Hi evereyone

I am back from my long weekend and finally able to clarify why I have
chosen a differnt kind of grouping. As Kara mentioned in the first mail the
modules should not only be structured, They should be grouped in such an
order that teachers are able to extrapolate lessons and course papers in a
sensible way. So I have taken this approach to which differs from yours (it
is *not* more correct than the one of David. It is just the focus which has
been changed [as David already mentioned]).

Maybe I can show the problems I would have giving a course which is
structured the way David proposed it

Security/access control
          (to cover security topics is very hard if you cannot spend a lot
of time with networking basics as they
           are absolutely vital)
        secure access
                ssh
                  (OK start with ssh. It is correct that this is important
but how do I tell peoples that this is a
                   deamon which has to be started e.g. runlevels, scripts
and so on)

━━━━━━━━━━━━━━━━

_Request a_
Retype the records starting at the line that contains "中国经济韧性持续增强 (167, 196)" and ending at the last line of the records, keeping both ends.
The email and the records have no connection to each other.

_Interface element records_
━━━━━━━━━━━━━━━━

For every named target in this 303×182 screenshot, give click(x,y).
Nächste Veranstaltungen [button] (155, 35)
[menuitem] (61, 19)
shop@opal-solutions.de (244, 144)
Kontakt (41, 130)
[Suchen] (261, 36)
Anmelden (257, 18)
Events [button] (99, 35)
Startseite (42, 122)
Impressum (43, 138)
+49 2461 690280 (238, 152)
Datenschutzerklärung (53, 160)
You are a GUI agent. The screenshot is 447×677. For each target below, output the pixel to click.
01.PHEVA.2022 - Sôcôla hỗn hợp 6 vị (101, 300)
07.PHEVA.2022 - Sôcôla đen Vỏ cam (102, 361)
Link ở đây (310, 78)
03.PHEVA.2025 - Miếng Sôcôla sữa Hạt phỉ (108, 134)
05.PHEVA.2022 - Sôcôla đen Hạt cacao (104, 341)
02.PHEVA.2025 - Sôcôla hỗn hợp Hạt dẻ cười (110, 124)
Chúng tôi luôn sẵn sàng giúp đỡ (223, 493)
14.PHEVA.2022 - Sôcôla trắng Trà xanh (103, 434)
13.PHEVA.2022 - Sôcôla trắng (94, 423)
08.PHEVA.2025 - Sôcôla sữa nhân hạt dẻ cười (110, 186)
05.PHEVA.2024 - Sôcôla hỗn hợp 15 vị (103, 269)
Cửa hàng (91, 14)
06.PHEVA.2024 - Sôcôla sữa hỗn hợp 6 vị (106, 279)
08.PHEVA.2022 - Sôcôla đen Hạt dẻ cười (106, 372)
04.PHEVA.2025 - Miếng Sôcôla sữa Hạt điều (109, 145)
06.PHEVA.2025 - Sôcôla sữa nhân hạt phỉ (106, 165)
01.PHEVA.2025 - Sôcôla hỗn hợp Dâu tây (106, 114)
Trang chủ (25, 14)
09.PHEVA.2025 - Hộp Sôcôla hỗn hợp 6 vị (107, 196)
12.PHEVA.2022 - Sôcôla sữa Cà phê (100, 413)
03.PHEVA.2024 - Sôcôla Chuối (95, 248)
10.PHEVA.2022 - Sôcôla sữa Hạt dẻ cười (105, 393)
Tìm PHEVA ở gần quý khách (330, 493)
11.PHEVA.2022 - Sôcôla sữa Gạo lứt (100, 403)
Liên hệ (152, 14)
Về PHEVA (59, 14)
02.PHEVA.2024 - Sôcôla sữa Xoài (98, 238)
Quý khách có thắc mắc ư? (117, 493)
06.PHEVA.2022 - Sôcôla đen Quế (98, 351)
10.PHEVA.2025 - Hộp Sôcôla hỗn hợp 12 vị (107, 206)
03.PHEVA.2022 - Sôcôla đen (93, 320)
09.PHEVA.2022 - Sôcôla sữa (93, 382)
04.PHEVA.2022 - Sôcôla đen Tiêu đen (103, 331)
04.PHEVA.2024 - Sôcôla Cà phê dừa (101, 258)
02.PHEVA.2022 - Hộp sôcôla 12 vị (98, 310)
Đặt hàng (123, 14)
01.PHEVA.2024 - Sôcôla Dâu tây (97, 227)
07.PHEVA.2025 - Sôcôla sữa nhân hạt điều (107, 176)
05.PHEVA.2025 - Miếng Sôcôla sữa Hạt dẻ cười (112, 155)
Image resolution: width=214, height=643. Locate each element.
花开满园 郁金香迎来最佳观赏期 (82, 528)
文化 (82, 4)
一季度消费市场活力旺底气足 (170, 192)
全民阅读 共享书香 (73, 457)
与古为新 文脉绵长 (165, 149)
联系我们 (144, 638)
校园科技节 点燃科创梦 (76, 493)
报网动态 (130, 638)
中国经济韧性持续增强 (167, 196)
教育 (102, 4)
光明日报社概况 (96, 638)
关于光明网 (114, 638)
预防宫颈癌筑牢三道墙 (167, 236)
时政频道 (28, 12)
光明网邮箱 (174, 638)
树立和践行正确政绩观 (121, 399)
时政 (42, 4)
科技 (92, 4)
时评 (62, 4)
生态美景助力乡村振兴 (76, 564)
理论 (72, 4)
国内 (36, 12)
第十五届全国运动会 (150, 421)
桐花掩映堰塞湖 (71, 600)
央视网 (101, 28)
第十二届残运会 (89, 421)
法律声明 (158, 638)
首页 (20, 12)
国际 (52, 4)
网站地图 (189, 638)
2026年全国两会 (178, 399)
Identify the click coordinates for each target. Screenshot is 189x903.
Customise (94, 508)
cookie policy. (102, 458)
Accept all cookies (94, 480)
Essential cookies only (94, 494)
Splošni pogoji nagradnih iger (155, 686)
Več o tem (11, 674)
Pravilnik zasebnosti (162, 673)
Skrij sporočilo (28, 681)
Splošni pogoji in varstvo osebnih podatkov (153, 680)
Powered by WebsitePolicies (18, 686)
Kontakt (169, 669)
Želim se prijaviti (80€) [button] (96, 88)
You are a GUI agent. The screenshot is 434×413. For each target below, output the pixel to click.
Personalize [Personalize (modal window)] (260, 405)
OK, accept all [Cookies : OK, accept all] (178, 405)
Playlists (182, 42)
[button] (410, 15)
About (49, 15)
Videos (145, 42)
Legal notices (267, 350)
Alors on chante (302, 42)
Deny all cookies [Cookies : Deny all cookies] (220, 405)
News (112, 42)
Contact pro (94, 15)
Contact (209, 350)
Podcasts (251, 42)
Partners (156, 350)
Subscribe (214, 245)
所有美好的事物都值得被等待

━━━━━━━━━━━━━━━━

_Request b_
Write what comes next in the email about grouping course modules, picking up after its last line.

_Task result a_
中国经济韧性持续增强 (167, 196)
教育 (102, 4)
光明日报社概况 (96, 638)
关于光明网 (114, 638)
预防宫颈癌筑牢三道墙 (167, 236)
时政频道 (28, 12)
光明网邮箱 (174, 638)
树立和践行正确政绩观 (121, 399)
时政 (42, 4)
科技 (92, 4)
时评 (62, 4)
生态美景助力乡村振兴 (76, 564)
理论 (72, 4)
国内 (36, 12)
第十五届全国运动会 (150, 421)
桐花掩映堰塞湖 (71, 600)
央视网 (101, 28)
第十二届残运会 (89, 421)
法律声明 (158, 638)
首页 (20, 12)
国际 (52, 4)
网站地图 (189, 638)
2026年全国两会 (178, 399)
Identify the click coordinates for each target. Screenshot is 189x903.
Customise (94, 508)
cookie policy. (102, 458)
Accept all cookies (94, 480)
Essential cookies only (94, 494)
Splošni pogoji nagradnih iger (155, 686)
Več o tem (11, 674)
Pravilnik zasebnosti (162, 673)
Skrij sporočilo (28, 681)
Splošni pogoji in varstvo osebnih podatkov (153, 680)
Powered by WebsitePolicies (18, 686)
Kontakt (169, 669)
Želim se prijaviti (80€) [button] (96, 88)
You are a GUI agent. The screenshot is 434×413. For each target below, output the pixel to click.
Personalize [Personalize (modal window)] (260, 405)
OK, accept all [Cookies : OK, accept all] (178, 405)
Playlists (182, 42)
[button] (410, 15)
About (49, 15)
Videos (145, 42)
Legal notices (267, 350)
Alors on chante (302, 42)
Deny all cookies [Cookies : Deny all cookies] (220, 405)
News (112, 42)
Contact pro (94, 15)
Contact (209, 350)
Podcasts (251, 42)
Partners (156, 350)
Subscribe (214, 245)
所有美好的事物都值得被等待

_Task result b_
                vpn
                  (to handle this you have usualy to patch kernels e.g.
SNAT of vpn [except Kernel 2.4])
        tcp wrappers
          (for proper handling this topic requires very deep knowledge of
TCP/IP and protocol internals)
        PAM
          (NIS and LDAP are frequently used in that context what do I do?
it is a long time until I get to those
           topics)

System administration
          (I can do this bunch here but peoples do not know the boot
process deeply enough which is in my eyes vital
           for analysing problems and reading logs)
        system monitoring
        System auditing/logging
        file handling
        backups

Hardware
          (at this point peoples have no knowledge about the proc
filesystem maybe we could move it here [it is
           technicaly a fs but from the logical view a complex config
file/point/whatever])
        interrupts/ioports
        laptops
          (patching drivers into kernel?)
        PCMCIA
          (patching drivers into kernel?)
        miscellaneous

Hard disks
         (most of these topics are hardware related and therefore very
close to the kernel about which the students
          have almost no knowledge so far)
        general
        RAID/LVM
          (patching drivers into kernel?)
        maintenance

Filesystems
        fstab
          (This is the first time important when mounting the fs at bootup
so
        /proc
        partitions
        fs types
          (patching drivers into kernel?)

and so on ...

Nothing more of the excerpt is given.